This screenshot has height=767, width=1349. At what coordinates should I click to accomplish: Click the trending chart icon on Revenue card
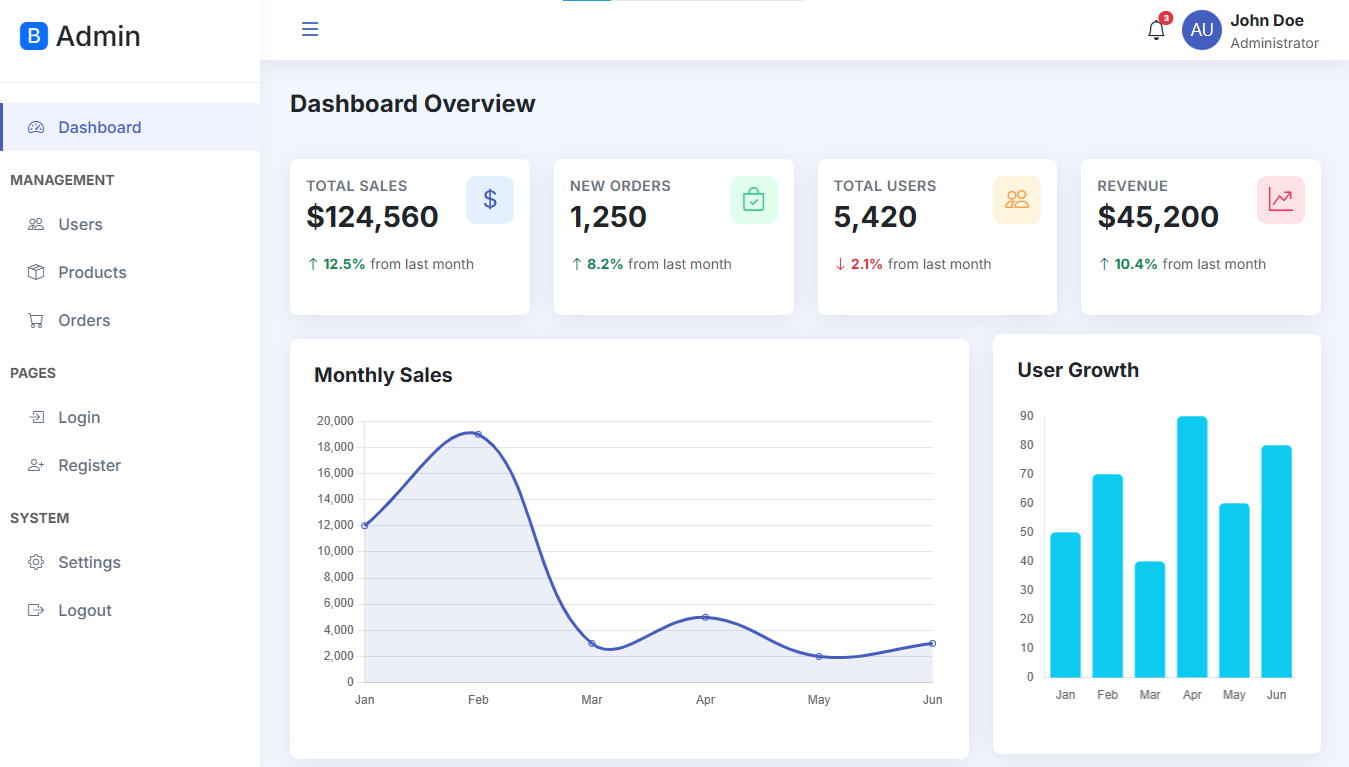tap(1281, 199)
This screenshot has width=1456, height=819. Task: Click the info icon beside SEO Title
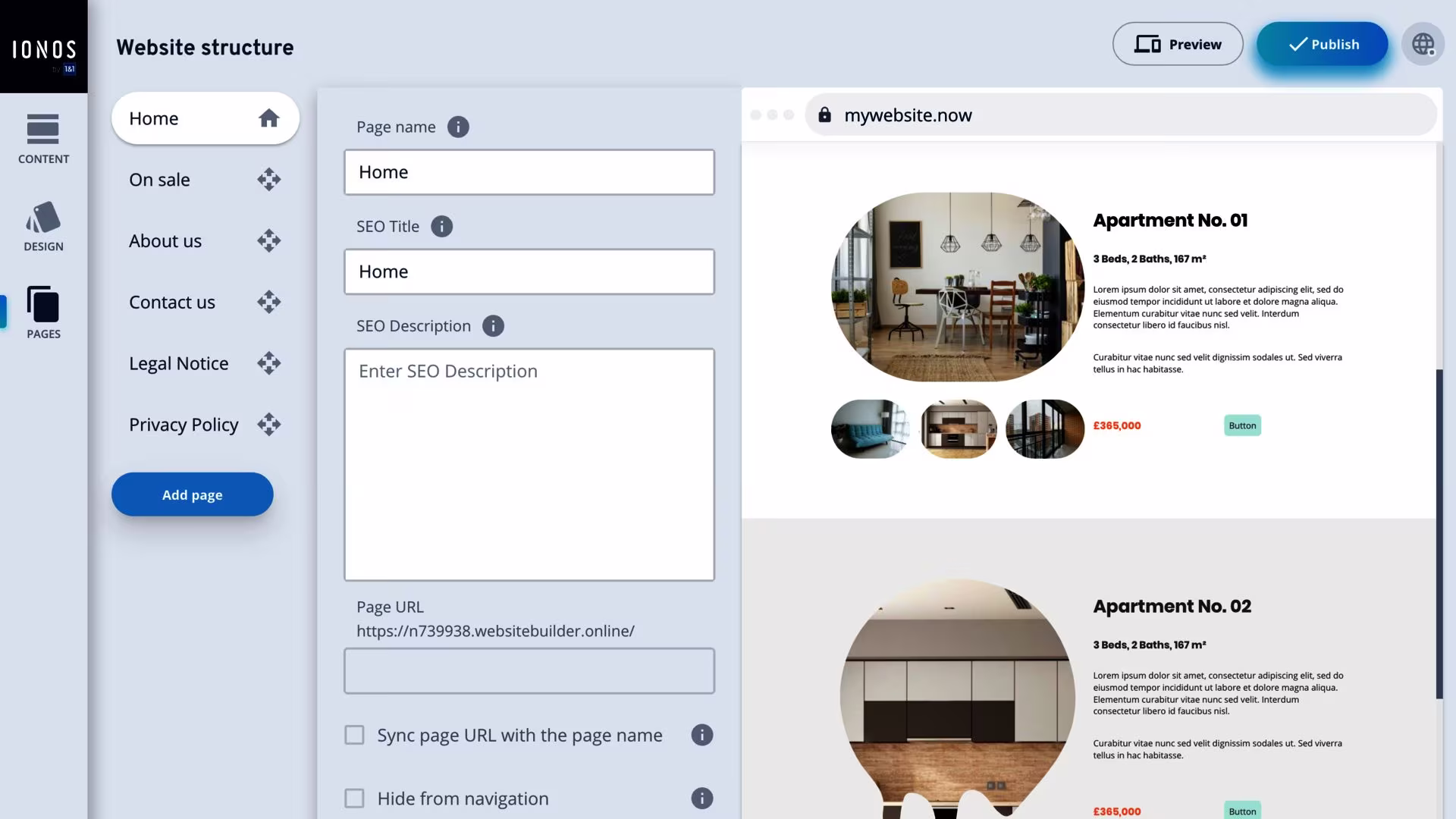coord(441,226)
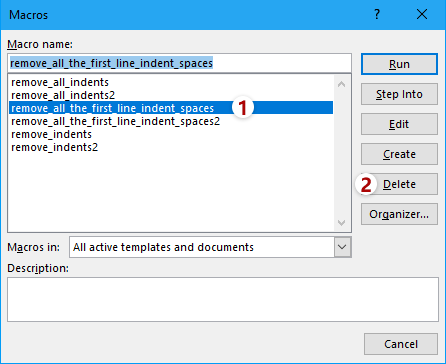Close the Macros dialog with the X icon
Viewport: 446px width, 364px height.
pos(422,15)
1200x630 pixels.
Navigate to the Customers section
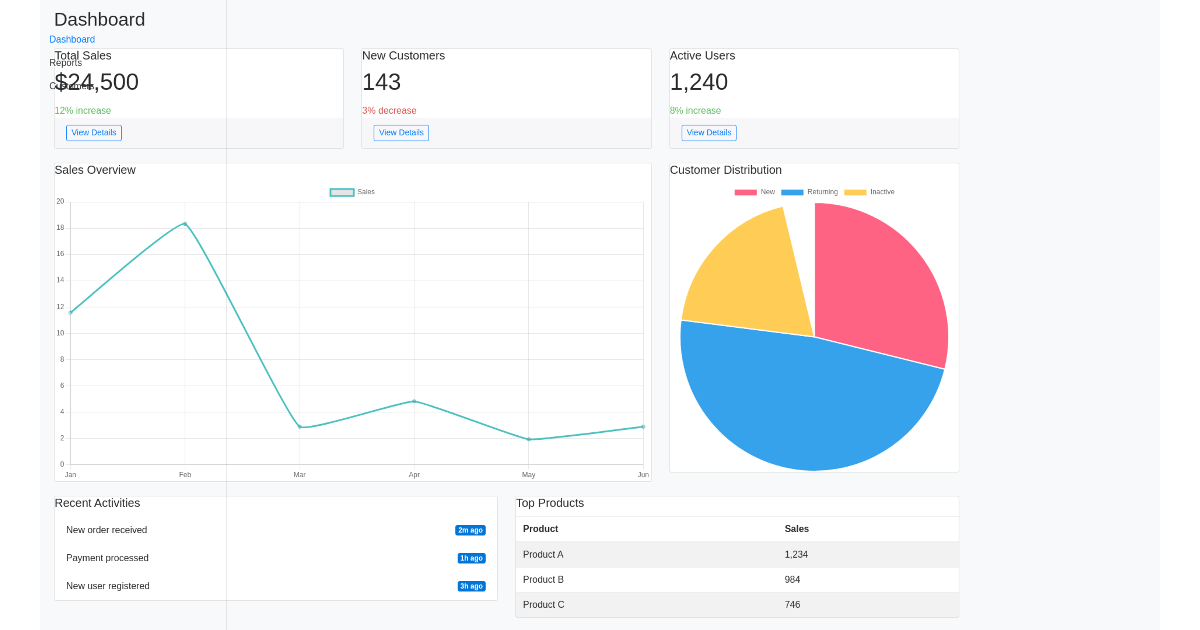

────────────────────────────────────────

■ INSTRUCTION
Reproduce all of the records above word for word, omitting the pictures.

■ CORRECT ANSWER
This screenshot has height=767, width=1349. At what coordinates should I click to accomplish: Click the trending chart icon on Revenue card
tap(1281, 199)
This screenshot has width=1456, height=819. Task: Click the info icon beside SEO Title
coord(441,226)
Close the Macros dialog with the X icon
Viewport: 446px width, 364px height.
pos(422,15)
1200x630 pixels.
Navigate to the Customers section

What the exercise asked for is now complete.